# Your objective:
A verbatim repeat of the records beneath this line is needed.
──────────
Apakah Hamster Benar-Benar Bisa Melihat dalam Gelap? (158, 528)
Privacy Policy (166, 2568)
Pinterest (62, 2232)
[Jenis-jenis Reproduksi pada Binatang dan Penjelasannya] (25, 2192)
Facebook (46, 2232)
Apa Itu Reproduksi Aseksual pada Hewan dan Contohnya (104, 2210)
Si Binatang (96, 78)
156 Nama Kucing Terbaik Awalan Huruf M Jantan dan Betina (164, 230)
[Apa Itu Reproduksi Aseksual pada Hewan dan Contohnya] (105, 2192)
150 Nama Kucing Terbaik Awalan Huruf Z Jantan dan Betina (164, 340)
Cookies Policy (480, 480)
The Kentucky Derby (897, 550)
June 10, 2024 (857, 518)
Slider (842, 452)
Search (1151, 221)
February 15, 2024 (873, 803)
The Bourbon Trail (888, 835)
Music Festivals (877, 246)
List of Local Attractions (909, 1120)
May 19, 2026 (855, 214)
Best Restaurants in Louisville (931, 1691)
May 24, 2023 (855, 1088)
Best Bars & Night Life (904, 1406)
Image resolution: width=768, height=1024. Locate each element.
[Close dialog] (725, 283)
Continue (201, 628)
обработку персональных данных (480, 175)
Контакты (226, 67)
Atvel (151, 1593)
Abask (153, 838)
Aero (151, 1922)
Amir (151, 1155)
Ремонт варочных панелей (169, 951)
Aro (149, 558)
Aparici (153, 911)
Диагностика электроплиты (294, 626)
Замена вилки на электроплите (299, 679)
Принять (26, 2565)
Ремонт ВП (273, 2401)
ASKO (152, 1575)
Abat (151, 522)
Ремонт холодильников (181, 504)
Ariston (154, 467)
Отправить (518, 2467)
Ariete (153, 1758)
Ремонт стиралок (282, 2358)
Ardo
──────────
# Result of the exercise:
Apakah Hamster Benar-Benar Bisa Melihat dalam Gelap? (158, 528)
Privacy Policy (166, 2568)
Pinterest (62, 2232)
[Jenis-jenis Reproduksi pada Binatang dan Penjelasannya] (25, 2192)
Facebook (46, 2232)
Apa Itu Reproduksi Aseksual pada Hewan dan Contohnya (104, 2210)
Si Binatang (96, 78)
156 Nama Kucing Terbaik Awalan Huruf M Jantan dan Betina (164, 230)
[Apa Itu Reproduksi Aseksual pada Hewan dan Contohnya] (105, 2192)
150 Nama Kucing Terbaik Awalan Huruf Z Jantan dan Betina (164, 340)
Cookies Policy (480, 480)
The Kentucky Derby (897, 550)
June 10, 2024 (857, 518)
Slider (842, 452)
Search (1151, 221)
February 15, 2024 (873, 803)
The Bourbon Trail (888, 835)
Music Festivals (877, 246)
List of Local Attractions (909, 1120)
May 19, 2026 (855, 214)
Best Restaurants in Louisville (931, 1691)
May 24, 2023 (855, 1088)
Best Bars & Night Life (904, 1406)
Image resolution: width=768, height=1024. Locate each element.
[Close dialog] (725, 283)
Continue (201, 628)
обработку персональных данных (480, 175)
Контакты (226, 67)
Atvel (151, 1593)
Abask (153, 838)
Aero (151, 1922)
Amir (151, 1155)
Ремонт варочных панелей (169, 951)
Aro (149, 558)
Aparici (153, 911)
Диагностика электроплиты (294, 626)
Замена вилки на электроплите (299, 679)
Принять (26, 2565)
Ремонт ВП (273, 2401)
ASKO (152, 1575)
Abat (151, 522)
Ремонт холодильников (181, 504)
Ariston (154, 467)
Отправить (518, 2467)
Ariete (153, 1758)
Ремонт стиралок (282, 2358)
Ardo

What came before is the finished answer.